(back to metrics overview)
Note that this has significantly changed in March 2021 - the earlier version had issues, I'm hoping this one is more useful.
This is based on ideas from Adam Tornhill's books, plus some research - it tries to work out when files might be tightly coupled to each other, based on when the files change in git. Adam calls this "Temporal Coupling".
If you show the coupling controls and then show coupling, you'll see a display like this:
(NOTE: this is from the older coupling logic, and needs updating!)
The curved lines show which files seem to be temporally coupled to which other files.
Coupling is "the degree of interdependence between software modules; a measure of how closely connected two routines or modules are" - generally it is good to avoid tight coupling across large areas of your systems.
Temporal coupling is a concept I foundin Adam Tornhill's books - the idea is that you can potentially detect coupling by looking at what files change at the same time. If almost if almost every time someone changes
WidgetLogic.rs, they also have to change
WidgetDisplay.ts in a different module, then maybe those two files are tightly coupled.
If the files are in one source code repository, you can just check if they are in the same commit; but I wanted to extend the same idea to large codebases where you might have code split across multiple repositories. This mostly comes from working in microservices architectures, where in theory services should be independantly deployable - but in practice, quite often people build "distributed monoliths" where services are actually tightly coupled.
Because temporal coupling is just about looking for "files that change around the same time", you can use this across multiple repositories - thought you have to allow a bit more flexibility around times -
WidgetLogic.rs might be committed at 11am, and then this causes a build breakage and someone has to commit a fix to
WidgetDisplay.ts at 11:30 to fix it...
There is a lot of "it depends" here - I've seen some examples where this looks useful; I've also seen repositories where it is next to useless. I'd love to do more digging. A lot depends on how active your codebase is, and how tight your feedback loops are. If you have 10 teams committing to 10 different areas of code at the same time, there is going to be far too much noise to find the coupling, at least with my techniques. Maybe something that did more subtly things could pick up patterns of information, but it's beyond my little programs for now.

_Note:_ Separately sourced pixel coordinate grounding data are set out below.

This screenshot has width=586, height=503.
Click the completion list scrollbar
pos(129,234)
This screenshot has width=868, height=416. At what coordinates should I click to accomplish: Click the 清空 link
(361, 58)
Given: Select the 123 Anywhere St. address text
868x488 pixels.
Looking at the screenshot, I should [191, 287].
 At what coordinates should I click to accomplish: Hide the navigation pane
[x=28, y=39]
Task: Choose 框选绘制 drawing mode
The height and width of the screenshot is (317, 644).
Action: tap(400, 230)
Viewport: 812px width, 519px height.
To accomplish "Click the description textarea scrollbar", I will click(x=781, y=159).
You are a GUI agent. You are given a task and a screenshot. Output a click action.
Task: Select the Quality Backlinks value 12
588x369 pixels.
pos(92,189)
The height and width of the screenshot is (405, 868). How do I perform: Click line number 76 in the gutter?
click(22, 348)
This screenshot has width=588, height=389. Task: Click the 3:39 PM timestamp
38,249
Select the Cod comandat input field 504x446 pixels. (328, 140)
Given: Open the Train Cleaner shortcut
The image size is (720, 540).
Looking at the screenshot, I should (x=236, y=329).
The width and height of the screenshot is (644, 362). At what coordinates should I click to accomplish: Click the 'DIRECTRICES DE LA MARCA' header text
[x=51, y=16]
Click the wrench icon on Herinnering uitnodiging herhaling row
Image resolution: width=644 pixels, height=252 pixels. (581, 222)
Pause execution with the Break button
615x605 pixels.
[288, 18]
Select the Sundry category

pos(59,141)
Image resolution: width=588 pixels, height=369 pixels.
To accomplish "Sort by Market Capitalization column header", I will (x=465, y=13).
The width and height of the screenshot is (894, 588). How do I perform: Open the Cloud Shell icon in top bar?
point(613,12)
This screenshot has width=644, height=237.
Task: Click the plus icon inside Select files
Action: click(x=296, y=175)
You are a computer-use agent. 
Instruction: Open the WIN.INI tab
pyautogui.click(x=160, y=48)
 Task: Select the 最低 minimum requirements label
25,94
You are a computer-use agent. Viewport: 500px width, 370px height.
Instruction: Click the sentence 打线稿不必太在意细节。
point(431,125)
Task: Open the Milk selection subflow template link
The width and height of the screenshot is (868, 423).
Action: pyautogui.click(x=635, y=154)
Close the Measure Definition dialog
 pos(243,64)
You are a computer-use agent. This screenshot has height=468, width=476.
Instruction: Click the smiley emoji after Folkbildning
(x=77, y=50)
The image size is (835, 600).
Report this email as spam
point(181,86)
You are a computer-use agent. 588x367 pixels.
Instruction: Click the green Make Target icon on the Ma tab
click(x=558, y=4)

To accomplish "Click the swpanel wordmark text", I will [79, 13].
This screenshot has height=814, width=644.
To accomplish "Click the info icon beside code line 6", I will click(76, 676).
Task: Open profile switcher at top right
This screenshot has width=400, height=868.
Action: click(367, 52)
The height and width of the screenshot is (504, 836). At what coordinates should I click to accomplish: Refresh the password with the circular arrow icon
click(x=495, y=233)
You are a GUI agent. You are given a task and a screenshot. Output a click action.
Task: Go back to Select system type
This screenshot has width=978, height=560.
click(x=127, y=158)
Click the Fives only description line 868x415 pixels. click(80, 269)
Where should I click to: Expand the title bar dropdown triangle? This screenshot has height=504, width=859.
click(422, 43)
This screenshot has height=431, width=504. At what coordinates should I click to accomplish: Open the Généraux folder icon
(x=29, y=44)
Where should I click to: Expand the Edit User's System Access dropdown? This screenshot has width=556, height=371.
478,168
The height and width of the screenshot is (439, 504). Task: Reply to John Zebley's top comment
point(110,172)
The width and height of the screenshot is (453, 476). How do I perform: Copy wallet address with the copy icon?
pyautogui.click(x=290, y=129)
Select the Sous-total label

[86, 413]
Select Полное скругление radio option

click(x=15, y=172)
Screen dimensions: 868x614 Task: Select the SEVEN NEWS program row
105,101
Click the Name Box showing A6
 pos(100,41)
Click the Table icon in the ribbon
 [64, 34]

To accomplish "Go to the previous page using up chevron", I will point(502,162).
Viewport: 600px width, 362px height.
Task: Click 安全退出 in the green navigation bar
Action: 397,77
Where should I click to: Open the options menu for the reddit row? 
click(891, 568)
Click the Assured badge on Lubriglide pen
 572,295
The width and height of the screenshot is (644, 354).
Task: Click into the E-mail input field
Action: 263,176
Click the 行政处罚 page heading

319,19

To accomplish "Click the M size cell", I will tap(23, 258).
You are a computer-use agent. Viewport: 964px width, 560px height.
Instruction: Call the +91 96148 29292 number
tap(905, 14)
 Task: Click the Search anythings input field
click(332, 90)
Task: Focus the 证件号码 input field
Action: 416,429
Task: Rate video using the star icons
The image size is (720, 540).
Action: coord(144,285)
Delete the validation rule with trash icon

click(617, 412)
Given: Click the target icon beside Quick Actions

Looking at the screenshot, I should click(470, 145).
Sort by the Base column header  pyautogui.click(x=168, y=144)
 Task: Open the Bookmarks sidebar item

So you might get false positives; it also might miss genuine coupling. It only looks at per-file stats - and I tend to filter out coupling that isn't in the 75% or more scale. So you might have two services that are actually quite coupled which never hit that 75% ratio so aren't visible.
The algorithm used is slow - it's worse than O(n) vs number of commits, might get towards O(n^2). Basically it looks at every cluser of commits for a file, then finds all other commits on any other file in the same time window, and builds up stats. For a large busy repo, that data can get very large. I've seen the algorithm take 10 hours to run on the Spring sourcecode. (This might be just ineffecient memory management and lots of swapping - I haven't had the chance to profile it properly yet)
Because you can get a lot of false positives, the data can grow quite significantly. Initially I was following my usual philosophy, of storing a lot of data and then trimming it in the User Interface - but quickly I found that coupling data got huge. Now I do a lot of filter in in the scanner first - but still, the data can get beyond the
node.js size limit for a JSON file (2 gigabytes).
I suggest if you want to use this on a lot of code, you start with a small time scale - maybe only the last year of data - get the scanning parameters right, then re-run the scan with more data.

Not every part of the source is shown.